> [WORK REQUIRED]: Reproduce the listing word for word. Skip any image.

> [STORED DATA]:
________

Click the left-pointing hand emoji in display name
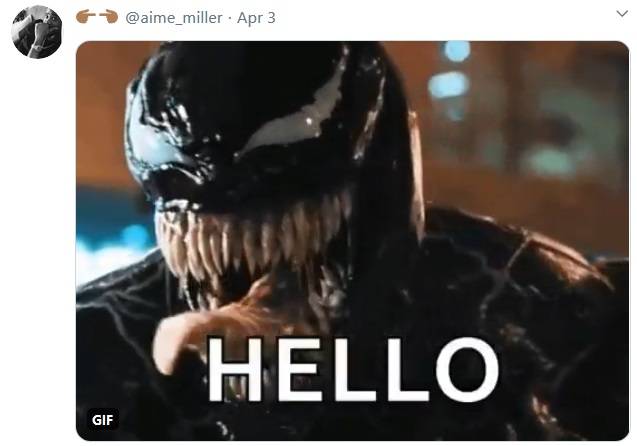Viewport: 637px width, 446px height. point(86,17)
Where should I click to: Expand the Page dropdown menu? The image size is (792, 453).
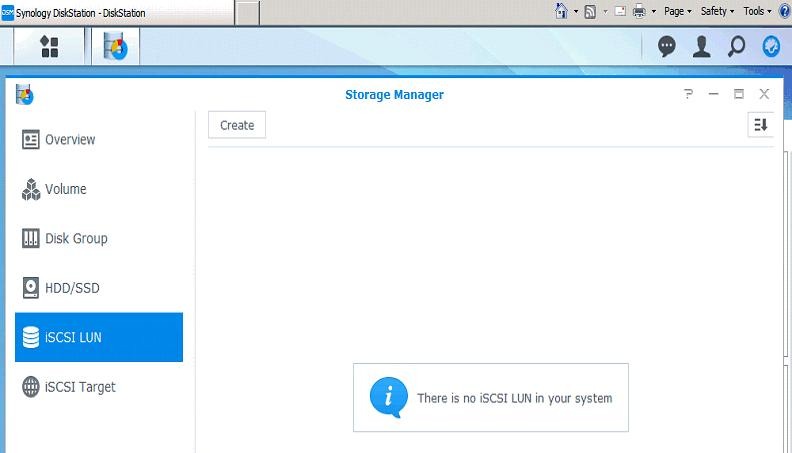pyautogui.click(x=678, y=11)
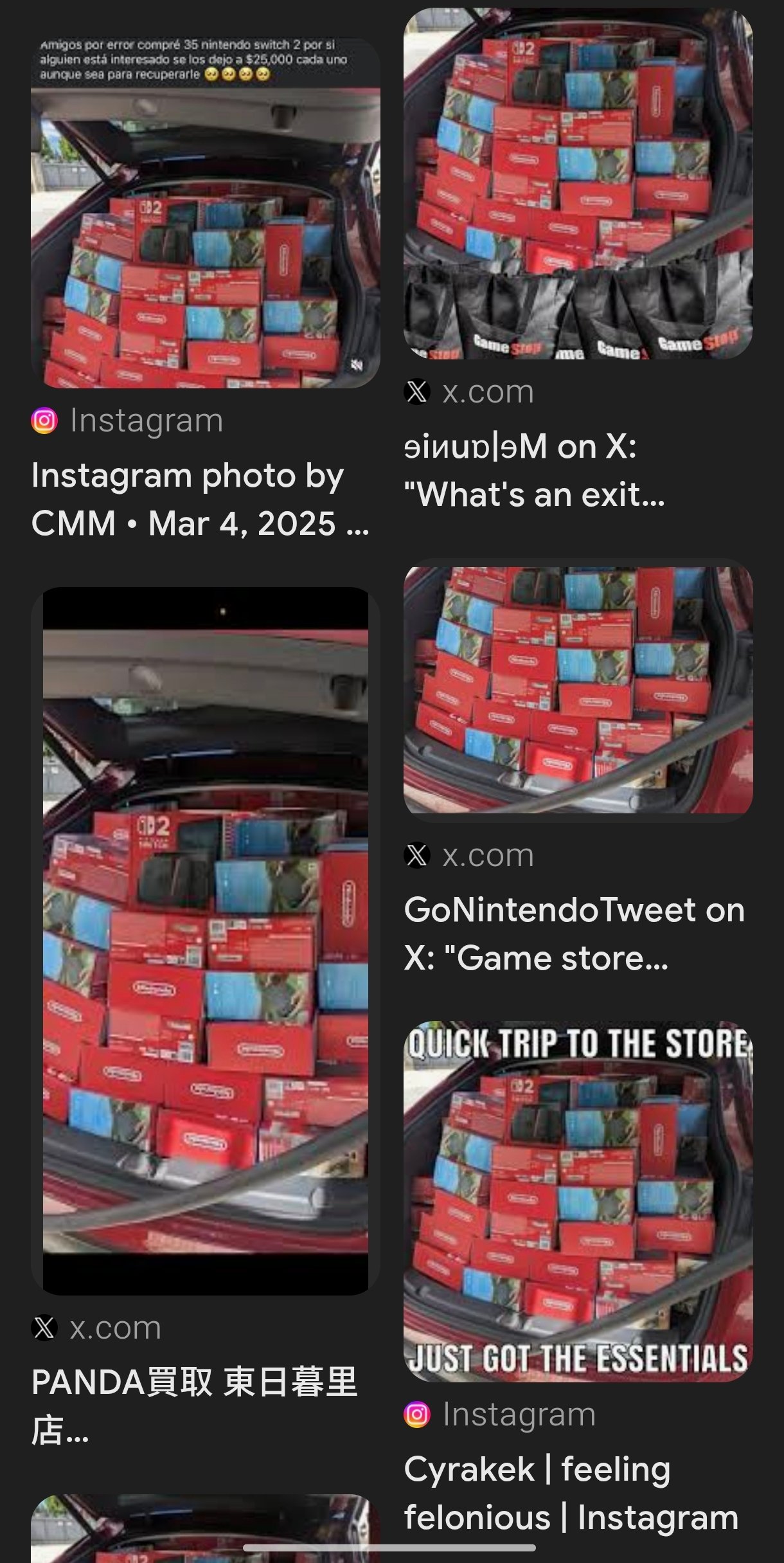Open the PANDA買取 東日暮里店 result title
Image resolution: width=784 pixels, height=1563 pixels.
point(194,1406)
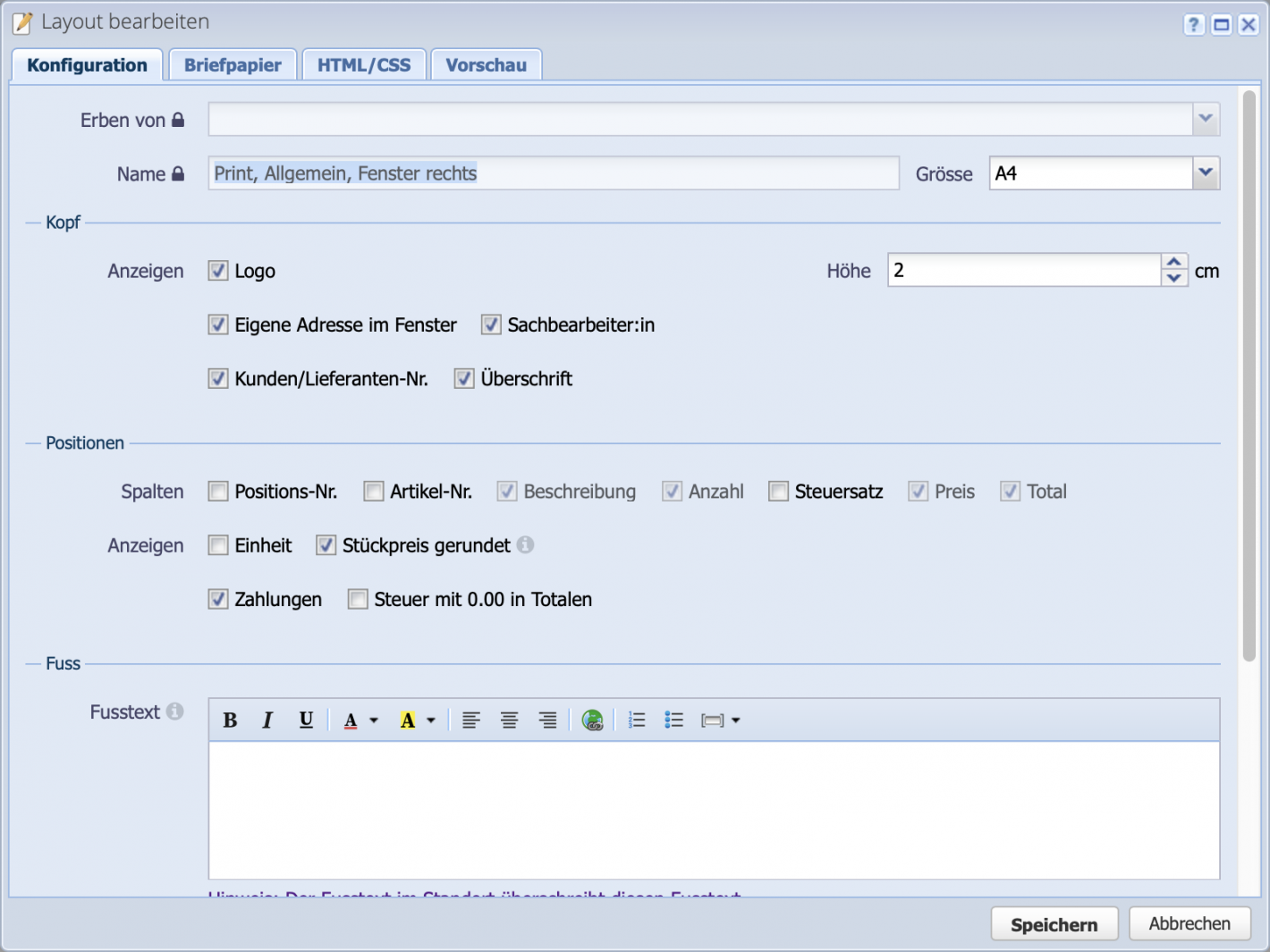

________

> [ANSWER BOX]:
Click the left-pointing hand emoji in display name
Viewport: 637px width, 446px height. point(86,17)
Where should I click to: Expand the Page dropdown menu? The image size is (792, 453).
pyautogui.click(x=678, y=11)
Open the PANDA買取 東日暮里店 result title
Image resolution: width=784 pixels, height=1563 pixels.
point(194,1406)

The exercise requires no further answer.